Key findings are as follows. Both BFL and GZS achieve second‑order spatial convergence, with L2‑norm errors decreasing roughly by a factor of four when the grid resolution is doubled. In contrast, BB degrades to first‑order convergence under the same conditions. For unsteady Womersley flow, BFL consistently outperforms GZS, delivering about 30 % lower absolute error while requiring roughly 15 % less CPU time. The JY scheme exhibits severe stability problems at Re > 100; it either diverges or demands prohibitively small time steps and very fine grids, making it unsuitable for the target flow regimes. Computational cost analysis shows that BFL adds only a modest overhead compared with BB, whereas GZS is somewhat more expensive, and JY is the most costly due to its iterative correction steps.

The authors also examine the influence of the collision operator (single‑relaxation‑time LBGK versus multiple‑relaxation‑time MRT) and of the discrete velocity set (D3Q15, D3Q19, D3Q27). Across all test cases, neither the choice of collision model nor the velocity set produces a statistically significant change in error magnitude or convergence rate, indicating that the BC dominates the overall accuracy for the problems considered.

From these results the authors recommend the BFL method as the default BC for LBM simulations of blood flow in complex vascular geometries at moderate Reynolds numbers and under pulsatile forcing. BFL combines second‑order accuracy, robust stability, and low computational overhead, making it well suited for large‑scale patient‑specific simulations where many inlet/outlet orientations are present. GZS remains a viable alternative when implementation simplicity is paramount, but it is slightly less accurate for unsteady flows. The JY scheme may be useful only in low‑Re, steady‑state applications where its higher cost can be tolerated.
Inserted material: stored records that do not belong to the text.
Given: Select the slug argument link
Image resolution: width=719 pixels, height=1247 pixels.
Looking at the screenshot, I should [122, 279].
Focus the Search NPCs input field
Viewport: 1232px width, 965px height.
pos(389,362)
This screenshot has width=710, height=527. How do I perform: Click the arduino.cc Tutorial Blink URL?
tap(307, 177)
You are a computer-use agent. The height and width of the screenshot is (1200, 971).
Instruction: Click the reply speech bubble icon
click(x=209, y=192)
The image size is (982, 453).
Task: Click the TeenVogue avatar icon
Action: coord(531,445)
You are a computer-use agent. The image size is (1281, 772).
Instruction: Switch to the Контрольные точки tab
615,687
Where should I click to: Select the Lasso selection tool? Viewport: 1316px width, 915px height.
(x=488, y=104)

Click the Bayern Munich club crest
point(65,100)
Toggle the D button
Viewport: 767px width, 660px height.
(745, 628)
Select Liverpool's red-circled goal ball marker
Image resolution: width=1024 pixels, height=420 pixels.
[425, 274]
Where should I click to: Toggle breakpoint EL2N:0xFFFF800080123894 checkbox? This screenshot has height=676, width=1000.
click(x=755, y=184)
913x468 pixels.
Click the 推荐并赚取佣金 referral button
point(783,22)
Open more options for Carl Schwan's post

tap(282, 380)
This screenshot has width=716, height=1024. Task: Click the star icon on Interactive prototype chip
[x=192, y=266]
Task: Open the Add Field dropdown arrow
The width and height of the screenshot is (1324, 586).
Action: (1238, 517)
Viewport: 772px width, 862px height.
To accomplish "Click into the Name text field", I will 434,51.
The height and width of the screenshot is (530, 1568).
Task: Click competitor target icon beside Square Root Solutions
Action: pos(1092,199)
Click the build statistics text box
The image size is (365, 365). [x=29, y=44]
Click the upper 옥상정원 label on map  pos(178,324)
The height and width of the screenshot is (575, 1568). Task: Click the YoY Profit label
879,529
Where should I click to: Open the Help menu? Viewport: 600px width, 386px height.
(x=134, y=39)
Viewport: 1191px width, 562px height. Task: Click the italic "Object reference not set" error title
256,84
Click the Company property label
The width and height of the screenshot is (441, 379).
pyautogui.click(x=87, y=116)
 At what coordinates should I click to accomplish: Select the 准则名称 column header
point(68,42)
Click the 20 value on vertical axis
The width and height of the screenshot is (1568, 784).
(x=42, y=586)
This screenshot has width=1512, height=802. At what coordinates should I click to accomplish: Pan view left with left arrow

Simple BB should be avoided in any study where quantitative accuracy is required.

Overall, the paper provides a thorough, quantitative comparison of boundary‑condition strategies for LBM in physiologically relevant flow regimes, delivering clear guidance for researchers developing or extending LBM‑based hemodynamic solvers. The findings are directly applicable to the next generation of patient‑specific vascular simulations, where accurate representation of complex wall geometries and pulsatile flow is essential for predictive modeling and clinical decision support.